2018 Healthcare CEO Forum Report: Seize The Opportunity in the Face of Uncertainty and Instability
At Huron’s 2018 Healthcare CEO Forum, some of the nation’s top health system CEOs came together to discuss their transformation journey. These forward-thinking individuals shared the obstacles they face due to policy and regulatory uncertainty, and greater demands of consumers in how they want to engage with their healthcare organization. The CEOs in attendance were challenged to assess how they could become a disruptive force in the changing healthcare industry. This challenge came from innovative leaders who have been disruptors in their own respective industries including Mark Bertolini, orchestrator of the merger of Aetna and CVS; George Blankenship, who spearheaded Apple, Tesla and Gap’s consumer-centric transformations that created innovations like Apple’s Genius Bar; and Roy Davis, who pioneered new approaches to underperforming businesses as a senior executive at Johnson & Johnson.
The innovative leaders shared how they found success by not just creating a better version of the current business, but by creating a new business model that delivers a better consumer experience. These leaders’ innovations enabled their companies to reduce the reliance on the legacy business while developing new models of future growth. The healthcare CEOs highlighted similarities to their industry, recognizing that developing an entirely new way of meeting consumers’ health needs isn’t about a better, cheaper or more efficient way of offering healthcare services. They must address consumers’ unmet or emerging needs through innovations that will build their brand and have positive financial implications. The CEOs noted that new, non-traditional entrants in the industry are doing just that, putting incumbent organizations like their own at risk of becoming obsolete if they don’t transform.
The lessons shared by the innovative leaders fueled a strong sense that now is the time to act.
Deliver Valuable Experiences for Consumers
The success of any new product or service depends on consumers. Jeff Bezos has said that the only thing that’s disruptive is consumer adoption. New entrants aren’t disruptive. What’s disruptive is consumers who make the choice to change their buying habits. Similarly, companies don’t establish the value of a product, consumers do.

## Listed records
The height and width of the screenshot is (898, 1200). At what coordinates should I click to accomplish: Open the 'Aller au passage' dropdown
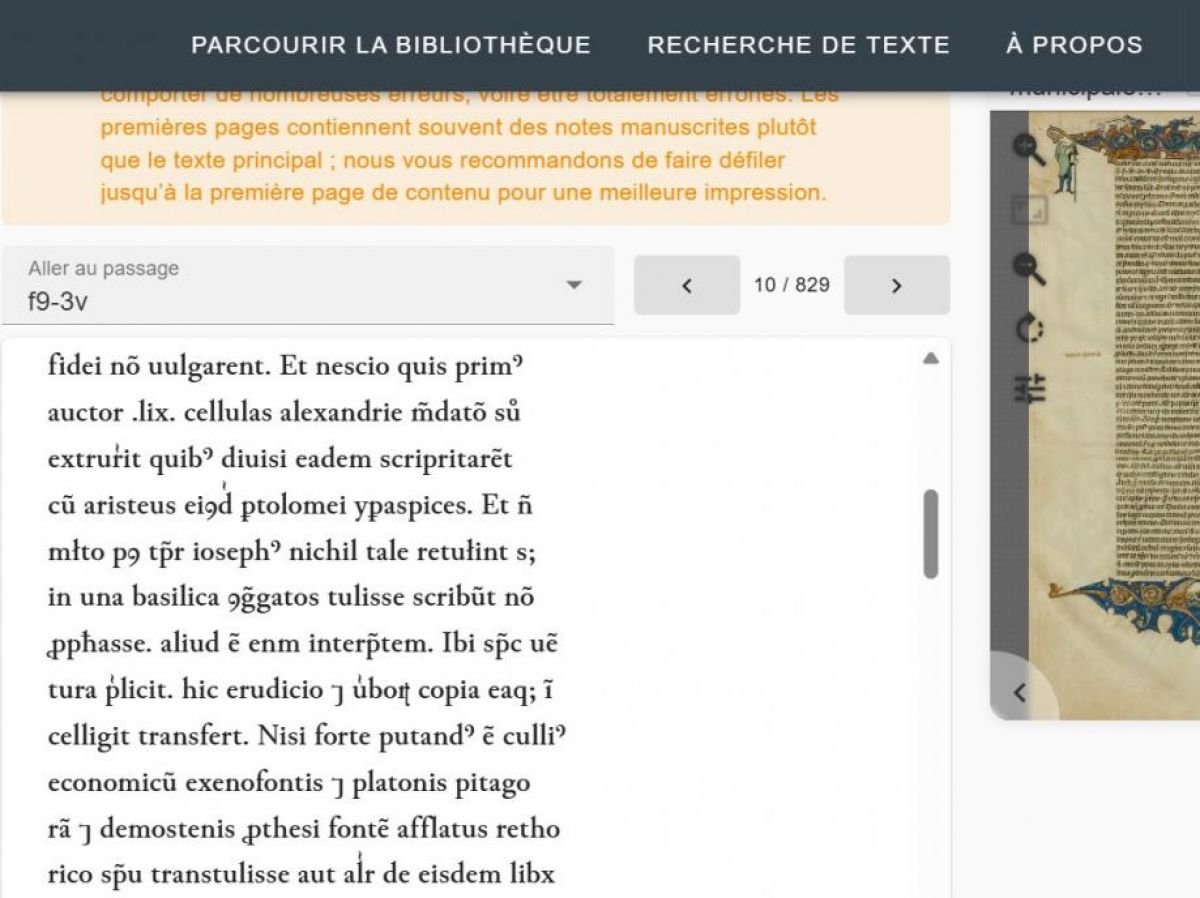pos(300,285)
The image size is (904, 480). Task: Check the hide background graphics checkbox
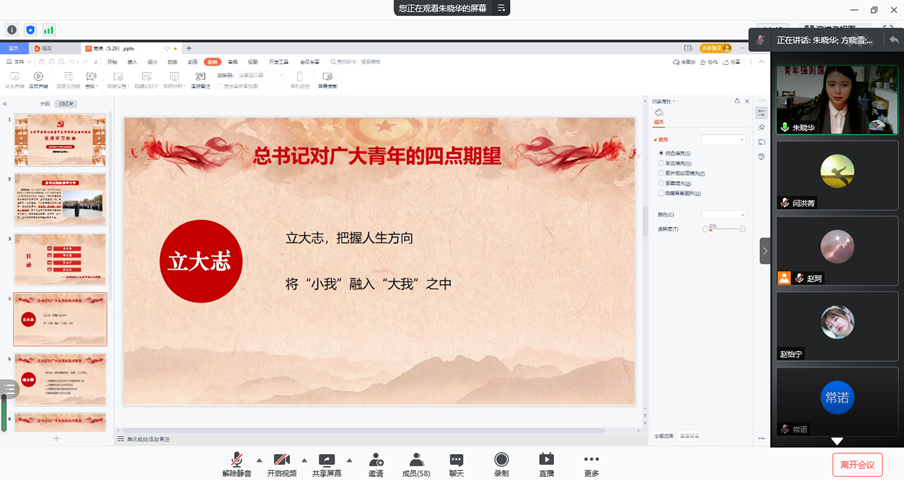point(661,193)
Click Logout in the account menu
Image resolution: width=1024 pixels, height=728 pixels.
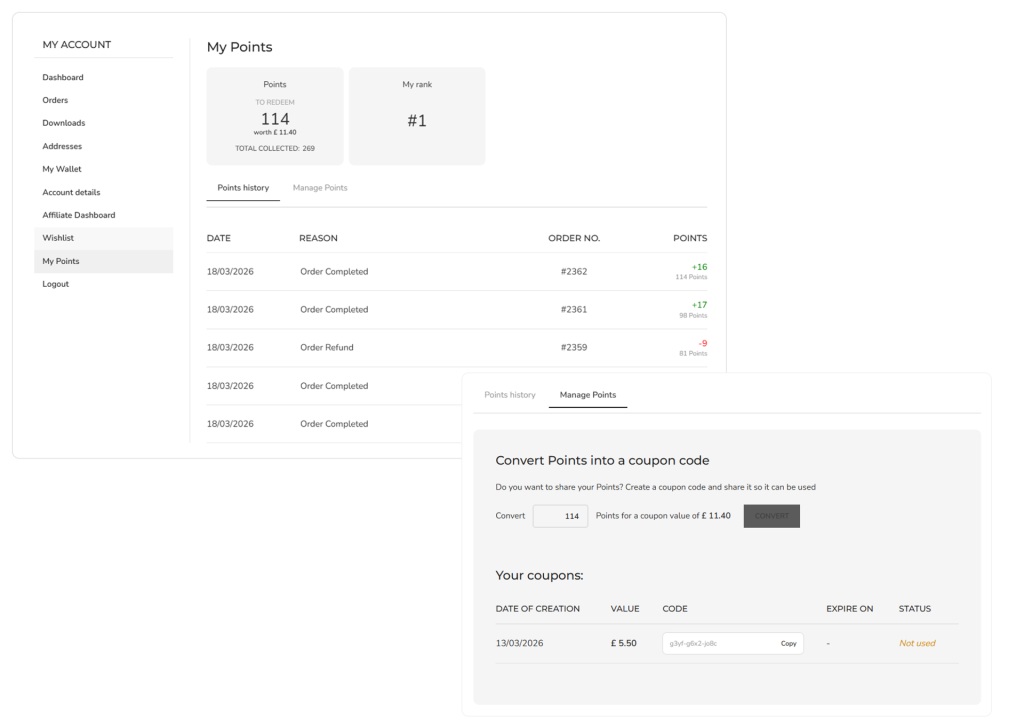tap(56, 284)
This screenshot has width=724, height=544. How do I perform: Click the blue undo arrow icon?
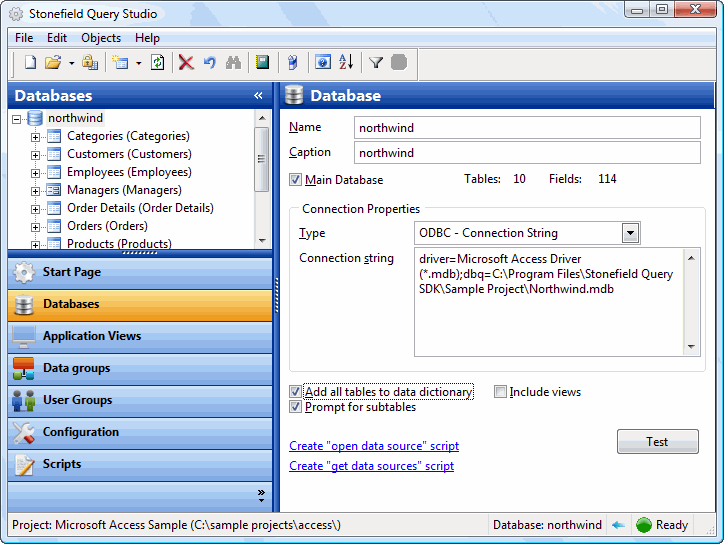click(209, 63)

--

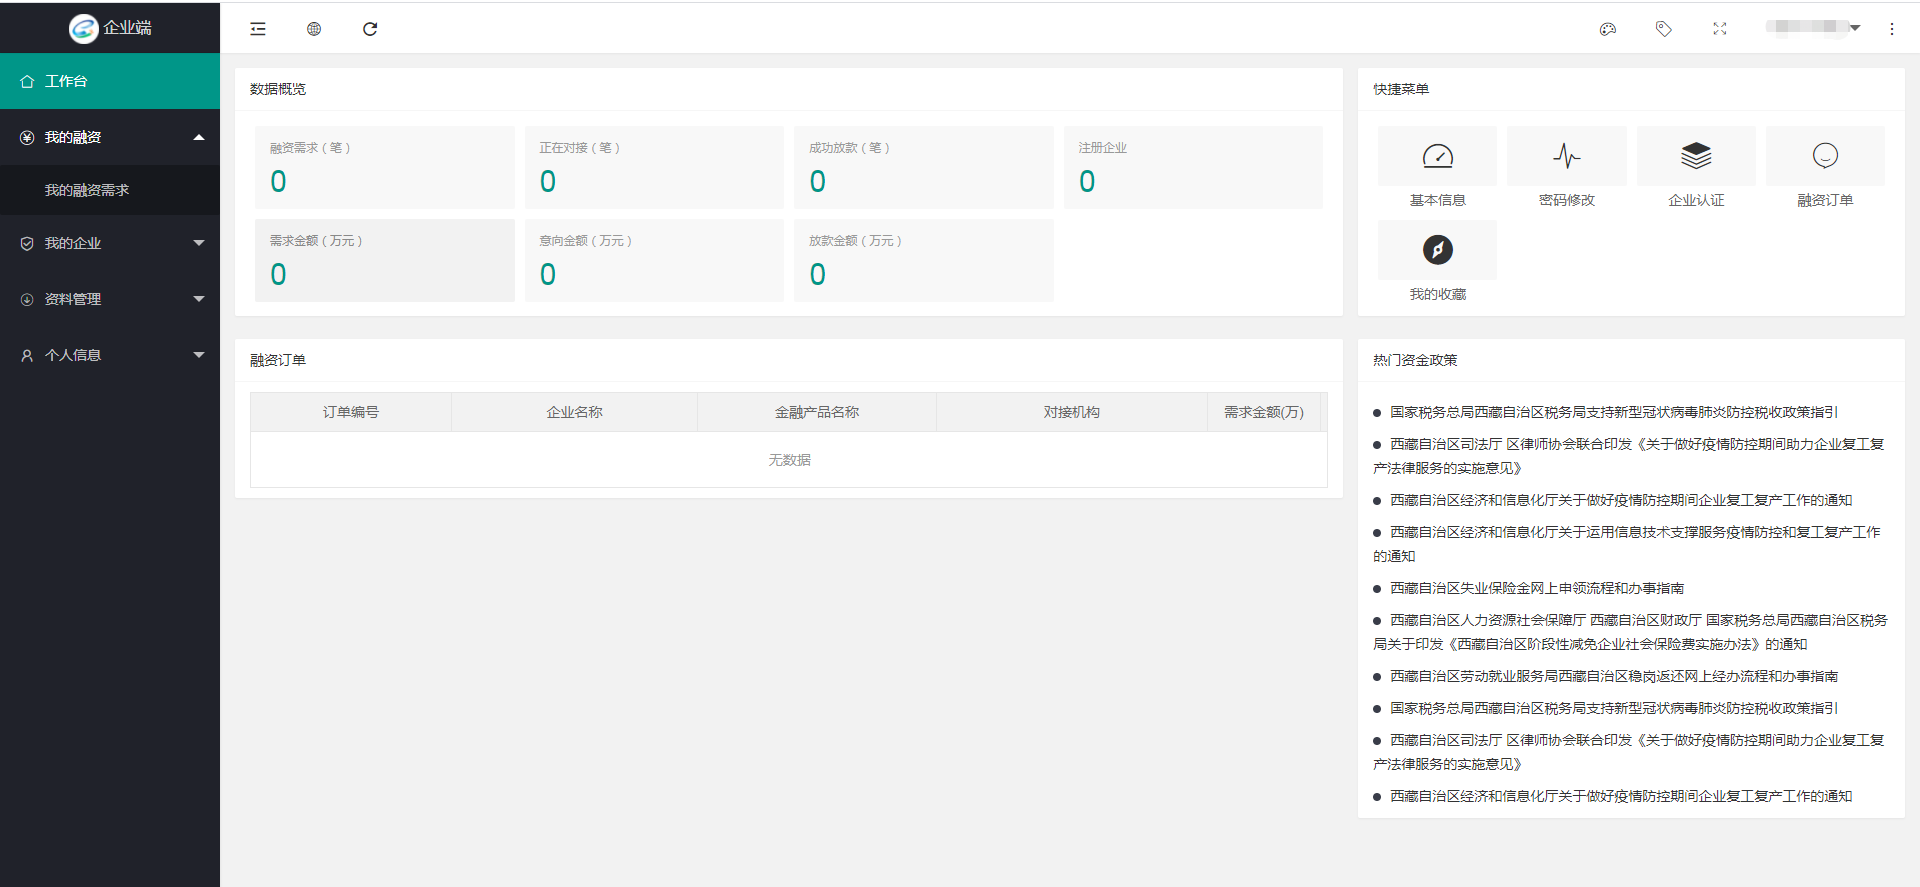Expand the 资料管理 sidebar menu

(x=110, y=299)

## Exercise details
Carry on the healthcare CEO forum report from the point where it stops. The records have no connection to the text.

## Output for this task
To consumers, value and price are not the same. Value is what they deem a service to be worth, and they’re willing to pay more if they feel that the experience is meaningful. To create value, identify consumers’ “jobs to be done” (what they’re trying to be accomplish or achieve) and the barriers they must overcome. Instead of focusing on designing a service, focus on designing an experience that entices, informs and engages consumers.
For instance, if a consumer wants to improve their health they may find more value in the purchase of an Apple Watch for $400 compared to a $40 copay for a physician visit. An Apple Watch provides tangible metrics and enables them to track their fitness goals while an appointment with their physician may leave them without a clear direction for what to do next and a sense of frustration if they feel their voice wasn’t heard by their provider.
Attendees discussed new models of care like One Medical. Some consumers are willing to pay the $199 annual membership fee because they see value in the benefits which include longer appointments, email communication with providers and same-day appointment scheduling. This shows that the kind of healthcare experience consumers want isn’t necessarily cheaper, but one that provides them greater value. Apple focuses on consumers’ unmet needs as they create entirely new offerings. The Genius Bar spawned from Apple’s recognition that technology is confusing for consumers. Rather than hiring technology experts for a customer service phone line, they hire people who are not technology experts to staff the Genius Bar. This creates a new kind of experience, where the complex nature of technology is simplified for the consumer as non-technologists explain seemingly complex products and services. The concept of Apple’s Genius Bar brings consumers into the stores even when they aren’t intending to buy a product, and the added interaction helps solidify the consumer relationship.
Tesla’s stores focus less on selling cars and more on bringing consumers into their stores for a unique experience. Although they actually can’t buy a car in the store, consumers are engaged as they use touchscreens to design their dream car. Ultimately, this informs consumers about their product while creating a relationship so that when they need a car, they already feel connected to Tesla.
For CEOs, who often feel like they must do more with a smaller budget, the notion of value, not price, can be a breath of fresh air. A focus on value shows that it’s not only about the price of a service or incurring higher costs by doing more. It’s about doing things differently and rethinking the entire healthcare experience by addressing consumers’ needs in a way that leaves them satisfied. An emphasis on a holistic approach to truly understanding and addressing consumers’ core needs will serve as a foundation for a high-value, differentiated and potentially transformational offering.
Decide Where to Focus Investments
As the CEOs looked for ways to establish a new consumer-centric business model, the importance of experimentation was discussed. Experimentation can be guided with a focus on optimizing the core business to create growth in the present while creating a new business model that will drive future growth. This concept can serve as a guide in making difficult decisions around resource allocation.
While many within organizations will have innovative ideas, the CEOs were cautioned to be selective in where they place their bets for success. Focusing on hundreds of ideas and funding each won’t necessarily yield a clear decision on where to go next.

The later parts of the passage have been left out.